** Opening Records provided block **

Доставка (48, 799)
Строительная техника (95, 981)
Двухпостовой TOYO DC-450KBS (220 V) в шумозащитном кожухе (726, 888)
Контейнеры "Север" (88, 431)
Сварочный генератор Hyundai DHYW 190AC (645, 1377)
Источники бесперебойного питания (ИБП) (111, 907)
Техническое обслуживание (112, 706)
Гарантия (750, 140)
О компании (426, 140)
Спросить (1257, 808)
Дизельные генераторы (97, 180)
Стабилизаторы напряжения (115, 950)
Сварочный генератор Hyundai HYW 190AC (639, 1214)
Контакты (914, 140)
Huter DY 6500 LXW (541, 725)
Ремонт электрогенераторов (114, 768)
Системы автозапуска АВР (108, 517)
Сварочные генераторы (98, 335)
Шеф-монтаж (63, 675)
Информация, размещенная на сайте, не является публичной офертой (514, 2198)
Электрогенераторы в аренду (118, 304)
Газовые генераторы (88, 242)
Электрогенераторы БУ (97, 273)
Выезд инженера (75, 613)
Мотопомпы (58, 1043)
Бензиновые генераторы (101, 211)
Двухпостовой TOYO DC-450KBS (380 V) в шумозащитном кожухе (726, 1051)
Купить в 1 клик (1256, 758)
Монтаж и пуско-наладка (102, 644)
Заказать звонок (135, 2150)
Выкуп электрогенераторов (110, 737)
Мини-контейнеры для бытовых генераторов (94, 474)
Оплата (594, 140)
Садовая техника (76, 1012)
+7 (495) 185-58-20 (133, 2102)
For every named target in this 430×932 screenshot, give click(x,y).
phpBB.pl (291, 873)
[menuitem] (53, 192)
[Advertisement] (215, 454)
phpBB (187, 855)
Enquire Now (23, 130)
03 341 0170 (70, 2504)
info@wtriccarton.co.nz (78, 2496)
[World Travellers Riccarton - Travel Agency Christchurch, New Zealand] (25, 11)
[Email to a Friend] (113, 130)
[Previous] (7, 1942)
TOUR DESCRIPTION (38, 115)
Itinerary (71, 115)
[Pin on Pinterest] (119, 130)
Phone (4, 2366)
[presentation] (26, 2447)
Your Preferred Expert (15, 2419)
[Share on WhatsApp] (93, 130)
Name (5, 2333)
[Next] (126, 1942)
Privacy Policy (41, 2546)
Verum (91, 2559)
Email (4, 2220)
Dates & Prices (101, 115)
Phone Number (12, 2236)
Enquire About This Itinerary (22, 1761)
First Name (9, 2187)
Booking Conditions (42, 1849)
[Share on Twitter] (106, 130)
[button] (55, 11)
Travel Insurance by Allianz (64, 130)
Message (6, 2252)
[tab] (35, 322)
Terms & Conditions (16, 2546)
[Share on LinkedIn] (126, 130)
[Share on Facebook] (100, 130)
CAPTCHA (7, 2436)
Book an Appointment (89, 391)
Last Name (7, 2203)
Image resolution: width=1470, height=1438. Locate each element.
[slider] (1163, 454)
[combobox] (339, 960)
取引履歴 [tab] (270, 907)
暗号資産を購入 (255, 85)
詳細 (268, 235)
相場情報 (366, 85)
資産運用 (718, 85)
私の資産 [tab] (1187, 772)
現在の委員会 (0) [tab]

** Closing Records provided block **

### Your instructions:
An exact copy of the lines above, from the one containing "phpBB (187, 855)" down to the one containing "詳細 (268, 235)" and including both, is the whole answer; retype it and nothing else.

### Problem solution:
phpBB (187, 855)
Enquire Now (23, 130)
03 341 0170 (70, 2504)
info@wtriccarton.co.nz (78, 2496)
[World Travellers Riccarton - Travel Agency Christchurch, New Zealand] (25, 11)
[Email to a Friend] (113, 130)
[Previous] (7, 1942)
TOUR DESCRIPTION (38, 115)
Itinerary (71, 115)
[Pin on Pinterest] (119, 130)
Phone (4, 2366)
[presentation] (26, 2447)
Your Preferred Expert (15, 2419)
[Share on WhatsApp] (93, 130)
Name (5, 2333)
[Next] (126, 1942)
Privacy Policy (41, 2546)
Verum (91, 2559)
Email (4, 2220)
Dates & Prices (101, 115)
Phone Number (12, 2236)
Enquire About This Itinerary (22, 1761)
First Name (9, 2187)
Booking Conditions (42, 1849)
[Share on Twitter] (106, 130)
[button] (55, 11)
Travel Insurance by Allianz (64, 130)
Message (6, 2252)
[tab] (35, 322)
Terms & Conditions (16, 2546)
[Share on LinkedIn] (126, 130)
[Share on Facebook] (100, 130)
CAPTCHA (7, 2436)
Book an Appointment (89, 391)
Last Name (7, 2203)
Image resolution: width=1470, height=1438. Locate each element.
[slider] (1163, 454)
[combobox] (339, 960)
取引履歴 [tab] (270, 907)
暗号資産を購入 (255, 85)
詳細 (268, 235)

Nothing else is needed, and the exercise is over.